|A.K.A.||Emil von Schlagintweit|
|Was||Orientalist Jurist Writer|
|Type||Law Literature Social science|
|Birth||7 July 1835, Munich, Germany|
|Death||29 October 1904, Zweibrücken, Germany (aged 69 years)|
Emil Schlagintweit (7 July 1835 – 29 October 1904) was a German scholar noted for his work on Buddhism in Tibet.
Schlagintweit was the youngest of the five Schlagintweit brothers of Munich. His father was a wealthy eye-surgeon, his mother died when he was quite young, and he was tutored by Franz Joseph Lauth, later a noted Egyptologist. The brothers' interest in exploration was sparked by Alexander von Humboldt's Cosmos, the first volume of which appeared in 1845, and which led to their explorations of the Alps and in turn to Asia's mountains.
After his brother Hermann's death in 1882, he inherited Schloß Jägersburg, their large estate near Forchheim, and the brothers' collections and papers. Not an explorer himself, he sold 102 Tibetan manuscripts and block-books collected by his brothers to the Bodleian Library at Oxford University where they remain.

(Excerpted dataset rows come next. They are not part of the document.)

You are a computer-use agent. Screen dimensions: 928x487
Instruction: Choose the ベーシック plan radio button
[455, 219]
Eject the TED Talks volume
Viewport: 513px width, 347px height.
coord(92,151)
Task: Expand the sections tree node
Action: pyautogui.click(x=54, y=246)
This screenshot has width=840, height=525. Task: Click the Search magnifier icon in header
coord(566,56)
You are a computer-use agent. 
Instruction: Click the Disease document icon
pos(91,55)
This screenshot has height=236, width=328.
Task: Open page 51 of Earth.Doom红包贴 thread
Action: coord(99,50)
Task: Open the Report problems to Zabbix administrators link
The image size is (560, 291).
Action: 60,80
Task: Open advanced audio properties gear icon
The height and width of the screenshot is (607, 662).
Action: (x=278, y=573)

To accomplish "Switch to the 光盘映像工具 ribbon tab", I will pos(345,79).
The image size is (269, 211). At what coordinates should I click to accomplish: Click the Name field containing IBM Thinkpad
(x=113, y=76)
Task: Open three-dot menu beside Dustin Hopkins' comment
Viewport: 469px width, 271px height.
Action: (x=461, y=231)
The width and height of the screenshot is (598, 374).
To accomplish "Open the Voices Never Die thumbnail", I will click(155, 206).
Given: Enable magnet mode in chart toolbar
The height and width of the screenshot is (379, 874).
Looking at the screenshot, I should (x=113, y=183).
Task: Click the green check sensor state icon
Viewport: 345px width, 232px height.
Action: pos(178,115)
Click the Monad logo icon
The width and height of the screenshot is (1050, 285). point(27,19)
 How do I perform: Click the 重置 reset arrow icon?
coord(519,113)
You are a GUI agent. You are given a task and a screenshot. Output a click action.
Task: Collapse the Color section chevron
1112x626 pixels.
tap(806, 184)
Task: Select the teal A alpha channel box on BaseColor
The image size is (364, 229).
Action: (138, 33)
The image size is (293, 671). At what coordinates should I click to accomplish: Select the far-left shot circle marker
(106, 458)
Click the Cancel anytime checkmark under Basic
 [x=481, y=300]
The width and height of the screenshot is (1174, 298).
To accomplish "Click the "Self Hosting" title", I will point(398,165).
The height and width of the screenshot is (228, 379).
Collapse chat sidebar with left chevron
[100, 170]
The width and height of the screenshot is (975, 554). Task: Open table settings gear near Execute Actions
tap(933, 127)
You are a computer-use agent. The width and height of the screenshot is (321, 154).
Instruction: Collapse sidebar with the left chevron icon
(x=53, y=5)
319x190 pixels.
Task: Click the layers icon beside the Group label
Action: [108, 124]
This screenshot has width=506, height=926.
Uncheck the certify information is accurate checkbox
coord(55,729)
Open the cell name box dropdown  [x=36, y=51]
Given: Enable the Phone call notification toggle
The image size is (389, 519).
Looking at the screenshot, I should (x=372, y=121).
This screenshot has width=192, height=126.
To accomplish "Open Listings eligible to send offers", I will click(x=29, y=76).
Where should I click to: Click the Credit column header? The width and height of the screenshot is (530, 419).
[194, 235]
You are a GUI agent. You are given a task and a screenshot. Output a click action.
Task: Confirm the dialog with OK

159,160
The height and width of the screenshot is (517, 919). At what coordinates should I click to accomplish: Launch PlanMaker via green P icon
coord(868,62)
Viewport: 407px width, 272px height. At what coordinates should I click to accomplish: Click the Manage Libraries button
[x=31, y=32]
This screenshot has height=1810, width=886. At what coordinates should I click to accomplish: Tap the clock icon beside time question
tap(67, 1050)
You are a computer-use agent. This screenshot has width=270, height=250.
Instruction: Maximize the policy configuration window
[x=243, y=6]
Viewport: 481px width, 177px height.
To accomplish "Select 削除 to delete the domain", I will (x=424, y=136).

His work was later used by Helena Blavatsky as evidence for her interpretations of "esoteric Buddhism" (Blavatsky herself did not approve of the term "esoteric Buddhism," to which she preferred "the Secret Doctrine," Occultism, or Sacred Science).
- Buddhism In Tibet. With An Account Of The Buddhist Systems Preceding It In India, Leipzig, F.A. Brockhaus, 1863. Online version
- Die Könige von Tibet: von der Entstehung koniglicher Macht in Yárlung bis zum Erlöschen in Ladák : Mitte des I. Jahrh. vor Chr. Geb. bis 1834 nach Chr. Geb., Munchen : Verlag der k. Akademie, in Commission bei G. Franz, 1866.
- Die Gottesurtheile der Indier; Rede gehalten in der öffentlichen Sitzung der Köngl. Akademie der Wissenschaften am 28. März 1866 zur Erinnerung ihres einhundert und siebenten Stiftungstages, München, Im Verlage der Königl. Akademie, 1866.
- Kelat, the Brahui kingdom on the southern border of Iran, Simla, Govt. Central Branch Press, 1876.